When you watch a Blu-Ray or an HD television program, you’re probably watching it in the current higher definition resolution standard, known widely as HD Resolution (in 1080p, 1080i, or 720p). HD Resolution has completely revolutionized the way we are able to enjoy our movies and television at home, replacing the 480i standard resolution (480x640 pixels). If you’ve watched a Blu-Ray, you’ve probably noticed that those images are much clearer, crisper, and more life-like than images displayed by the traditional DVD.
Well, we’re here to tell you that our movie and TV-watching experience is only going to get better. A new level of resolution (either 3840x2160 or 4096x2160 pixels), colloquially called 4K resolution, is coming to private residences. The number of pixels that can be displayed on a 4K television (officially known as an Ultra HD TV) is 4x greater than the HD resolution we currently use.
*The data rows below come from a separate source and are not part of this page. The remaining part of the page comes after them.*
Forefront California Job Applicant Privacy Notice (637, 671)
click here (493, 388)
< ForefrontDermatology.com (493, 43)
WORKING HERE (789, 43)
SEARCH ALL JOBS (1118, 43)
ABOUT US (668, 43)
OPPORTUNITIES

This means that you can sit closer to a bigger screen without having to suffer through watching a pixelated image. In fact, this resolution is especially valuable to people who like watching large screens, such as those provided by a projector; most movie theaters will actually project their movies in 4K resolution by 2015.
If you saw “Avatar 3D” in theaters you’ve already seen how impressive 4K resolution can be. Actually, 4K TVs can even improve the quality of 3D movies, reducing or eliminating the need for those funky 3D glasses.
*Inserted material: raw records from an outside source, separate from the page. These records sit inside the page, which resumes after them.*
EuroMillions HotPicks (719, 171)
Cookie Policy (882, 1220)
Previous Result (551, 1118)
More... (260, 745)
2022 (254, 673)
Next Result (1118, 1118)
It is important to note that as of right now there isn’t any kind of media that is sold in 4K resolution from a disc or TV transmission. However, 4K displays can upscale HD video to 4K using video processing to fill in the extra resolution. Eventually, this process will no longer be necessary, because there is an increasing trend toward 4K production, thanks in part to the development of 4K-level professional cameras and post-production tools.